Background & Aims:
Inherited short telomeres are associated with risk of liver disease, whereas longer telomeres predispose to cancer. The association between telomere length and risk of hepatocellular carcinoma and cholangiocarcinoma remains unknown.
Approach & Results:
We measured leukocyte telomere length using multiplex PCR in 63,272 individuals from the Danish general population. Telomere length and plasma alanine transaminase concentration were not associated (β = 4 ×10⁻⁶, p-value = 0.06) in a linear regression model, without any signs of a non-linear relationship. We tested the association between telomere length and risk of cirrhosis, hepatocellular carcinoma, and cholangiocarcinoma using Cox regression. During a median follow-up of 11 years, 241, 76, and 112 individuals developed cirrhosis, hepatocellular carcinoma, and cholangiocarcinoma, respectively. Telomere length and risk of cirrhosis were inversely and linearly associated (p-value = 0.004, p for nonlinearity = 0.27). Individuals with telomeres in the shortest vs. longest quartile had a 2.25-fold higher risk of cirrhosis. Telomere length and risk of hepatocellular carcinoma were nonlinearly associated (p-value = 0.009, p-value for nonlinearity = 0.01).
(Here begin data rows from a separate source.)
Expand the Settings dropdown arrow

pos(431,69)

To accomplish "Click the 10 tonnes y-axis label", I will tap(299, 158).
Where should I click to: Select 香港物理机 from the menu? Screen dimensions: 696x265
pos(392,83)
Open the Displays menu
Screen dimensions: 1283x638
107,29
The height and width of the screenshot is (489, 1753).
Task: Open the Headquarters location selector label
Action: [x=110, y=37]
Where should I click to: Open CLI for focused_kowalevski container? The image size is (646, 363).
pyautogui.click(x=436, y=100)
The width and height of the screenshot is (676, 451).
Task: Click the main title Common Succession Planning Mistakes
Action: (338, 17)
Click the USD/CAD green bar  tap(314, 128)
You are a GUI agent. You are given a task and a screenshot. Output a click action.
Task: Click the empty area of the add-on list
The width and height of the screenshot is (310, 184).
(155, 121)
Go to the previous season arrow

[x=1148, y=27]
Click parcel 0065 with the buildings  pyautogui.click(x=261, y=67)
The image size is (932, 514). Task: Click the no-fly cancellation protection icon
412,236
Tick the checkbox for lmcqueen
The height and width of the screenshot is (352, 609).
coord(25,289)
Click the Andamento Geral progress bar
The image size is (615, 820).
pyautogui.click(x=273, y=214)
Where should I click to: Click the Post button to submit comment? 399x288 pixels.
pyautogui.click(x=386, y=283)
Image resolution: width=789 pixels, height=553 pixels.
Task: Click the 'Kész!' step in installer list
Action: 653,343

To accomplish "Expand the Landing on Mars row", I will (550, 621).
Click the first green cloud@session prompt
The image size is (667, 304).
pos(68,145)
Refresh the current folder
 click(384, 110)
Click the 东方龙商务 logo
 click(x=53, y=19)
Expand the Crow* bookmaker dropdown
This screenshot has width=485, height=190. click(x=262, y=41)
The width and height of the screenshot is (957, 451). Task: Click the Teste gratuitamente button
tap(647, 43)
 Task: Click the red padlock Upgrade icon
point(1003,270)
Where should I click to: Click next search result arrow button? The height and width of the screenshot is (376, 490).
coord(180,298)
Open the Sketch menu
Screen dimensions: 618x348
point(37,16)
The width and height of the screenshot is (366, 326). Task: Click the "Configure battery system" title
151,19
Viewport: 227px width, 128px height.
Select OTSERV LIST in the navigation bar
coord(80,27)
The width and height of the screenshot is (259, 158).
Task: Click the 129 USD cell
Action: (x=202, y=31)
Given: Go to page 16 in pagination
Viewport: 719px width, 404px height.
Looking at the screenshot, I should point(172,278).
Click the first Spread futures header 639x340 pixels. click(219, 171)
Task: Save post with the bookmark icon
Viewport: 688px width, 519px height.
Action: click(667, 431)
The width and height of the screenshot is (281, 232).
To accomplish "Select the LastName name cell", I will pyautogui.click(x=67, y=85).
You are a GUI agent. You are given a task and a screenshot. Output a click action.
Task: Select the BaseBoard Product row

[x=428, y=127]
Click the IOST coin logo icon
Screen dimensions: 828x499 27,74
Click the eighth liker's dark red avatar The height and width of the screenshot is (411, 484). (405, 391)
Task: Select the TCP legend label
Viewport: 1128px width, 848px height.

This relationship resembled an inverted J-shape, with the highest risk observed in individuals with short telomeres. Individuals with telomeres in the shortest vs. longest quartile had a 2.29-fold higher risk of hepatocellular carcinoma. Telomere length was inversely and linearly associated with the risk of cholangiocarcinoma. Individuals with telomeres in the shortest vs. longest quartile had a 1.86-fold higher risk of cholangiocarcinoma.
Conclusion:
Shorter telomere length is associated with a higher risk of cirrhosis, hepatocellular carcinoma, and cholangiocarcinoma.